Actor Gina Carano of the hit Disney+ series “The Mandalorian” has been fired by Lucasfilm in what is the latest example of our asymmetrical cancel culture.
For those who don’t watch the series, Carano — a former mixed martial artist — starred as Cara Dune, a character so popular Disney+ was reportedly considering a spinoff series based on her. That is until the company scrapped the plan because of tweets Carano posted in November, arguing the U.S. needs to “put laws in place that protect us against voter fraud.”
The 38-year-old Carano also reportedly angered Disney insiders when she jokingly listed “beep/bop/boop” as her pronouns on Twitter.
When conservative talk radio host Joe Pagliarulo asked Carano why the “woke world” is so upset with her, the celebrity replied: “They’re mad [because] I won’t put pronouns in my Twitter bio to show support for trans lives. After months of harassing me in every way, I decided to put [three] very controversial words in my bio … beep/bop/boop. I’m not against trans lives at all. They need to find less abusive representation.”
She told another Twitter user: “I don’t think trans people would like all of you trying to force a woman to put something in her bio through harassment [and] name calling every day for months, such as ‘racist,’ ‘transphobe,’ ‘b****,’ ‘weirdo,’ ‘I hope you die,’ ‘I hope you lose your career,’ [and] ‘You’re fat, you’re ugly.’”
The breaking point for Disney and Lucasfilm came via a since-deleted Instagram post, in which Carano shared the following message:
Jews were beaten in the streets, not by Nazi soldiers, but by their neighbors — even by children.
Because history is edited, most people today don’t realize that to get to the point where Nazi soldiers could easily round up thousands of Jews, the government first made their own neighbors hate them simply for being Jews.
How is that any different from hating someone for their political views?
The post was seemingly a commentary on the dangerous demonization of other people, a phenomenon that eventually led to the normalization of anti-Semitism and, ultimately, enabled the rise of Nazi Germany in the 1930s.
In response to the backlash, Carano faced for sharing the meme, Lucasfilm, a subsidiary of Disney, stated: “Gina Carano is not currently employed by Lucasfilm and there is no plans for her to be in the future. Nevertheless, her social media posts denigrating people based on their cultural and religious identities are abhorrent and unacceptable.”
An anonymous source told The Hollywood Reporter that Disney executives “have been looking for a reason to fire [Carano] for two months,” referring to her November tweets, “and today was the final straw.”

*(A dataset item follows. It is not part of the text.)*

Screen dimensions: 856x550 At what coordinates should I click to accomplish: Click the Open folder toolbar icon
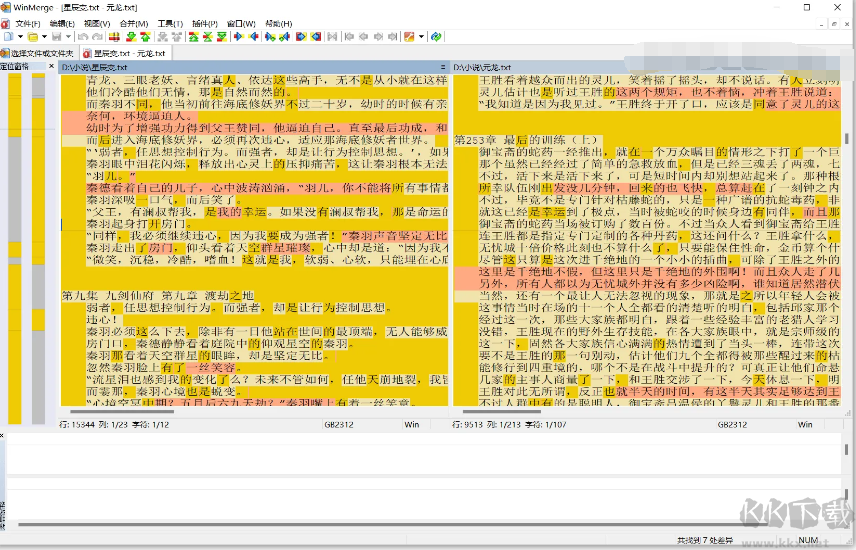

The asymmetrical double standard
Pedro Pascal, who plays the title character in “The Mandalorian,” posted a tweet in 2018, in which he compared Nazi Germany to the U.S.-Mexico border, a knock against former President Donald Trump’s immigration policies.
— Pedro Pascal he/him (@PedroPascal1) June 20, 2018
Pascal, who starred alongside actor Gal Gadot in “Wonder Woman 1984,” also compared those who voted for Trump in November to Nazis.
But wait, there’s more.
In mid-January, CNN anchor Don Lemon, whom network colleague Brian Stelter has argued is an objective reporter of facts, said the people who voted for Trump last year are “on the side of the Klan” and “on the Nazi side.”
In addition, the firestorm over Carano’s Instagram post came the same week CNN’s Anderson Cooper drew a comparison between the cultural climates that led the U.S. Capitol riot in early January and the genocides in Africa and Europe.
“It’s so easy to otherize people, to make people other than — other than American, other than patriotic, other than human,” Cooper said. “You know, and we’ve seen it in Bosnia, we’ve seen it in Rwanda, where radio was telling people that, you know, Hutus were telling the radio listeners that Tutsi were cockroaches for, you know, getting them ginned up for genocide.”
And then there’s New York Times columnist Tom Friedman, who, during his own appearance on CNN this week with anchor Chris Cuomo, seemingly downplayed the Chinese government’s ongoing genocide against minority Muslims, to praise the communist country for not having to deal with fringe conspiracy theories (likely, in large part, due to the fact the country doesn’t have the speech freedoms we enjoy in the United States).
“I’ll tell you something they weren’t thinking about in China this week,” the Times writer told Cuomo. “They weren’t thinking about some knucklehead. They weren’t spending the week thinking about a knucklehead who claimed 9/11 didn’t happen. They weren’t thinking about some guy who’s a QAnon shaman. I don’t know, they were probably thinking about some bad stuff with the Uyghurs and all of that, oh, for sure, but I guarantee you, they weren’t wasting their time on this nonsense.”
None of those people, as you might imagine, are facing Carano’s fate.